§ **Short task**
Convert the items below into a JSON list of strings, with one string for each line and blank lines omitted.

§ **Data excerpts**

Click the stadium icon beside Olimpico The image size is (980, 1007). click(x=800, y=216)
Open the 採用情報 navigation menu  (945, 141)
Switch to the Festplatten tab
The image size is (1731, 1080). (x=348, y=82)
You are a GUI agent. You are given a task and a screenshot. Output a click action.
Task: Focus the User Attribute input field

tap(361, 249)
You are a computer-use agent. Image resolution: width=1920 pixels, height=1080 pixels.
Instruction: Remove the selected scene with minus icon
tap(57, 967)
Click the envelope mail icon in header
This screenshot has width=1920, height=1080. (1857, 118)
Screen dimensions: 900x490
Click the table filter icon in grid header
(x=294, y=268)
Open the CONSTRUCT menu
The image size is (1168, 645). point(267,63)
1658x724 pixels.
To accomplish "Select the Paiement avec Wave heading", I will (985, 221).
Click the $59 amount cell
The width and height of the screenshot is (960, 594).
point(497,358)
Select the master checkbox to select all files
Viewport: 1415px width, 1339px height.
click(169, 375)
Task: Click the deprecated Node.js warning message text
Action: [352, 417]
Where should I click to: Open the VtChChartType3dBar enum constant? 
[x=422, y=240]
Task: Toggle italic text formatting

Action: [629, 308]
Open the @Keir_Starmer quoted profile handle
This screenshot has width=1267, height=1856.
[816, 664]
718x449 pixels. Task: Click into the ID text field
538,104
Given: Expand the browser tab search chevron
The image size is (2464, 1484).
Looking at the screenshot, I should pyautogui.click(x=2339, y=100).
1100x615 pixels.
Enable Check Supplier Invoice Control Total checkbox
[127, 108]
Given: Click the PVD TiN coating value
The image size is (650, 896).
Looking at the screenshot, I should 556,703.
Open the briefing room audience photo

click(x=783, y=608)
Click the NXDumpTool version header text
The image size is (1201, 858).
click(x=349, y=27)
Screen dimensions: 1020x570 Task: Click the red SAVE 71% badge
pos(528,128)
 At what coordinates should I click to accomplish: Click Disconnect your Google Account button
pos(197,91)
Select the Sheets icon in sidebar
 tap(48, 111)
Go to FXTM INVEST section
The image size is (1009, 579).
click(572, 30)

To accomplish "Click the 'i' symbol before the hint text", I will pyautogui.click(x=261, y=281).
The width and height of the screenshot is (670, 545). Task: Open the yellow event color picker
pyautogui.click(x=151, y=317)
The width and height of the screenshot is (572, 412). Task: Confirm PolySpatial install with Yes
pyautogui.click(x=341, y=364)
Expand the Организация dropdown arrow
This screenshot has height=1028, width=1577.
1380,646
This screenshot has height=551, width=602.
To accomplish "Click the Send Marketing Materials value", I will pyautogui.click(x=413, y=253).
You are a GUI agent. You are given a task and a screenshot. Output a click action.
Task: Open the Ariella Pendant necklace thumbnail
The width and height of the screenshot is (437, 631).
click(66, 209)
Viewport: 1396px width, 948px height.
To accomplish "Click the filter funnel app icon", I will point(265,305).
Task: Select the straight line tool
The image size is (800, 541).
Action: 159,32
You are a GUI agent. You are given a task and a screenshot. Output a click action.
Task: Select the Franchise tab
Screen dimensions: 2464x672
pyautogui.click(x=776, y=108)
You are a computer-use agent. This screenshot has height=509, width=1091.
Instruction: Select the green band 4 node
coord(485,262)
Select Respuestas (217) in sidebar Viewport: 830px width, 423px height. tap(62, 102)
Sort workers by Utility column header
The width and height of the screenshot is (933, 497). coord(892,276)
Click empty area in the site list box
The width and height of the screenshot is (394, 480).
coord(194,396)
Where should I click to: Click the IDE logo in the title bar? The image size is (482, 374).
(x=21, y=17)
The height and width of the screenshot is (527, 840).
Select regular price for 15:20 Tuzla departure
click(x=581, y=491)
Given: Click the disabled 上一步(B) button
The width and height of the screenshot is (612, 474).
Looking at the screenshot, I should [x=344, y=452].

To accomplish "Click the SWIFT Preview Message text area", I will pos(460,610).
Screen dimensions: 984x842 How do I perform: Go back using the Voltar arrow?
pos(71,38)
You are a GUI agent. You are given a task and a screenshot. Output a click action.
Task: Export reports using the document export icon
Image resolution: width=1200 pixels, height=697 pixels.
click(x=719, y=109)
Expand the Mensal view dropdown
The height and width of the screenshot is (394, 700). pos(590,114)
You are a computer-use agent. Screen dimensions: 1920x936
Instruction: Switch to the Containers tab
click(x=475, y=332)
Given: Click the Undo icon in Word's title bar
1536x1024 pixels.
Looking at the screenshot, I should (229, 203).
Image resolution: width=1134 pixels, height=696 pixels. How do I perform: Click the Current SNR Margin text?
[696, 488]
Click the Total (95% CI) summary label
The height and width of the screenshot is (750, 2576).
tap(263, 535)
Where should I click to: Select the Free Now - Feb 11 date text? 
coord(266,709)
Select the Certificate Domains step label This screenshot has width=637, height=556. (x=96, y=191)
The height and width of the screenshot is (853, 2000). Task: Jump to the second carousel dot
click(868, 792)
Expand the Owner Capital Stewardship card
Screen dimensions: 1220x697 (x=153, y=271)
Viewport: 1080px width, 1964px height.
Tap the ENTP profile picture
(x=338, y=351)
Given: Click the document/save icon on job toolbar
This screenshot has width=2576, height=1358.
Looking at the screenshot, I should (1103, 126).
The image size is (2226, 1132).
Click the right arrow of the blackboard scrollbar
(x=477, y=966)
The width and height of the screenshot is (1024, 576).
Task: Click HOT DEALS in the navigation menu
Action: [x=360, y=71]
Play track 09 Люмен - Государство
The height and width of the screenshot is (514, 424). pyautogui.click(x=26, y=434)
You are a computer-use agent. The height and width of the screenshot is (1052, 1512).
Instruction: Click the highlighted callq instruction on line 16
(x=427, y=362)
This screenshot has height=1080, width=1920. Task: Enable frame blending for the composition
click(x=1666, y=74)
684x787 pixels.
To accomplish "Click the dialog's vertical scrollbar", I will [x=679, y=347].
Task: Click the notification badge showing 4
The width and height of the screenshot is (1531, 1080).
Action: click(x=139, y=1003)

§ **Solution below**
[
  "Click the stadium icon beside Olimpico The image size is (980, 1007). click(x=800, y=216)",
  "Open the 採用情報 navigation menu  (945, 141)",
  "Switch to the Festplatten tab",
  "The image size is (1731, 1080). (x=348, y=82)",
  "You are a GUI agent. You are given a task and a screenshot. Output a click action.",
  "Task: Focus the User Attribute input field",
  "tap(361, 249)",
  "You are a computer-use agent. Image resolution: width=1920 pixels, height=1080 pixels.",
  "Instruction: Remove the selected scene with minus icon",
  "tap(57, 967)",
  "Click the envelope mail icon in header",
  "This screenshot has width=1920, height=1080. (1857, 118)",
  "Screen dimensions: 900x490",
  "Click the table filter icon in grid header",
  "(x=294, y=268)",
  "Open the CONSTRUCT menu",
  "The image size is (1168, 645). point(267,63)",
  "1658x724 pixels.",
  "To accomplish \"Select the Paiement avec Wave heading\", I will (985, 221).",
  "Click the $59 amount cell",
  "The width and height of the screenshot is (960, 594).",
  "point(497,358)",
  "Select the master checkbox to select all files",
  "Viewport: 1415px width, 1339px height.",
  "click(169, 375)",
  "Task: Click the deprecated Node.js warning message text",
  "Action: [352, 417]",
  "Where should I click to: Open the VtChChartType3dBar enum constant? ",
  "[x=422, y=240]",
  "Task: Toggle italic text formatting",
  "Action: [629, 308]",
  "Open the @Keir_Starmer quoted profile handle",
  "This screenshot has width=1267, height=1856.",
  "[816, 664]",
  "718x449 pixels. Task: Click into the ID text field",
  "538,104",
  "Given: Expand the browser tab search chevron",
  "The image size is (2464, 1484).",
  "Looking at the screenshot, I should pyautogui.click(x=2339, y=100).",
  "1100x615 pixels.",
  "Enable Check Supplier Invoice Control Total checkbox",
  "[127, 108]",
  "Given: Click the PVD TiN coating value",
  "The image size is (650, 896).",
  "Looking at the screenshot, I should 556,703.",
  "Open the briefing room audience photo",
  "click(x=783, y=608)",
  "Click the NXDumpTool version header text",
  "The image size is (1201, 858).",
  "click(x=349, y=27)",
  "Screen dimensions: 1020x570 Task: Click the red SAVE 71% badge",
  "pos(528,128)",
  " At what coordinates should I click to accomplish: Click Disconnect your Google Account button",
  "pos(197,91)",
  "Select the Sheets icon in sidebar",
  " tap(48, 111)",
  "Go to FXTM INVEST section",
  "The image size is (1009, 579).",
  "click(572, 30)",
  "To accomplish \"Click the 'i' symbol before the hint text\", I will pyautogui.click(x=261, y=281).",
  "The width and height of the screenshot is (670, 545). Task: Open the yellow event color picker",
  "pyautogui.click(x=151, y=317)",
  "The width and height of the screenshot is (572, 412). Task: Confirm PolySpatial install with Yes",
  "pyautogui.click(x=341, y=364)",
  "Expand the Организация dropdown arrow",
  "This screenshot has height=1028, width=1577.",
  "1380,646",
  "This screenshot has height=551, width=602.",
  "To accomplish \"Click the Send Marketing Materials value\", I will pyautogui.click(x=413, y=253).",
  "You are a GUI agent. You are given a task and a screenshot. Output a click action.",
  "Task: Open the Ariella Pendant necklace thumbnail",
  "The width and height of the screenshot is (437, 631).",
  "click(66, 209)",
  "Viewport: 1396px width, 948px height.",
  "To accomplish \"Click the filter funnel app icon\", I will point(265,305).",
  "Task: Select the straight line tool",
  "The image size is (800, 541).",
  "Action: 159,32",
  "You are a GUI agent. You are given a task and a screenshot. Output a click action.",
  "Task: Select the Franchise tab",
  "Screen dimensions: 2464x672",
  "pyautogui.click(x=776, y=108)",
  "You are a computer-use agent. This screenshot has height=509, width=1091.",
  "Instruction: Select the green band 4 node",
  "coord(485,262)",
  "Select Respuestas (217) in sidebar Viewport: 830px width, 423px height. tap(62, 102)",
  "Sort workers by Utility column header",
  "The width and height of the screenshot is (933, 497). coord(892,276)",
  "Click empty area in the site list box",
  "The width and height of the screenshot is (394, 480).",
  "coord(194,396)",
  "Where should I click to: Click the IDE logo in the title bar? The image size is (482, 374).",
  "(x=21, y=17)",
  "The height and width of the screenshot is (527, 840).",
  "Select regular price for 15:20 Tuzla departure",
  "click(x=581, y=491)",
  "Given: Click the disabled 上一步(B) button",
  "The width and height of the screenshot is (612, 474).",
  "Looking at the screenshot, I should [x=344, y=452].",
  "To accomplish \"Click the SWIFT Preview Message text area\", I will pos(460,610).",
  "Screen dimensions: 984x842 How do I perform: Go back using the Voltar arrow?",
  "pos(71,38)",
  "You are a GUI agent. You are given a task and a screenshot. Output a click action.",
  "Task: Export reports using the document export icon",
  "Image resolution: width=1200 pixels, height=697 pixels.",
  "click(x=719, y=109)",
  "Expand the Mensal view dropdown",
  "The height and width of the screenshot is (394, 700). pos(590,114)",
  "You are a computer-use agent. Screen dimensions: 1920x936",
  "Instruction: Switch to the Containers tab",
  "click(x=475, y=332)",
  "Given: Click the Undo icon in Word's title bar",
  "1536x1024 pixels.",
  "Looking at the screenshot, I should (229, 203).",
  "Image resolution: width=1134 pixels, height=696 pixels. How do I perform: Click the Current SNR Margin text?",
  "[696, 488]",
  "Click the Total (95% CI) summary label",
  "The height and width of the screenshot is (750, 2576).",
  "tap(263, 535)",
  "Where should I click to: Select the Free Now - Feb 11 date text? ",
  "coord(266,709)",
  "Select the Certificate Domains step label This screenshot has width=637, height=556. (x=96, y=191)",
  "The height and width of the screenshot is (853, 2000). Task: Jump to the second carousel dot",
  "click(868, 792)",
  "Expand the Owner Capital Stewardship card",
  "Screen dimensions: 1220x697 (x=153, y=271)",
  "Viewport: 1080px width, 1964px height.",
  "Tap the ENTP profile picture",
  "(x=338, y=351)",
  "Given: Click the document/save icon on job toolbar",
  "This screenshot has width=2576, height=1358.",
  "Looking at the screenshot, I should (1103, 126).",
  "The image size is (2226, 1132).",
  "Click the right arrow of the blackboard scrollbar",
  "(x=477, y=966)",
  "The width and height of the screenshot is (1024, 576).",
  "Task: Click HOT DEALS in the navigation menu",
  "Action: [x=360, y=71]",
  "Play track 09 Люмен - Государство",
  "The height and width of the screenshot is (514, 424). pyautogui.click(x=26, y=434)",
  "You are a computer-use agent. The height and width of the screenshot is (1052, 1512).",
  "Instruction: Click the highlighted callq instruction on line 16",
  "(x=427, y=362)",
  "This screenshot has height=1080, width=1920. Task: Enable frame blending for the composition",
  "click(x=1666, y=74)",
  "684x787 pixels.",
  "To accomplish \"Click the dialog's vertical scrollbar\", I will [x=679, y=347].",
  "Task: Click the notification badge showing 4",
  "The width and height of the screenshot is (1531, 1080).",
  "Action: click(x=139, y=1003)"
]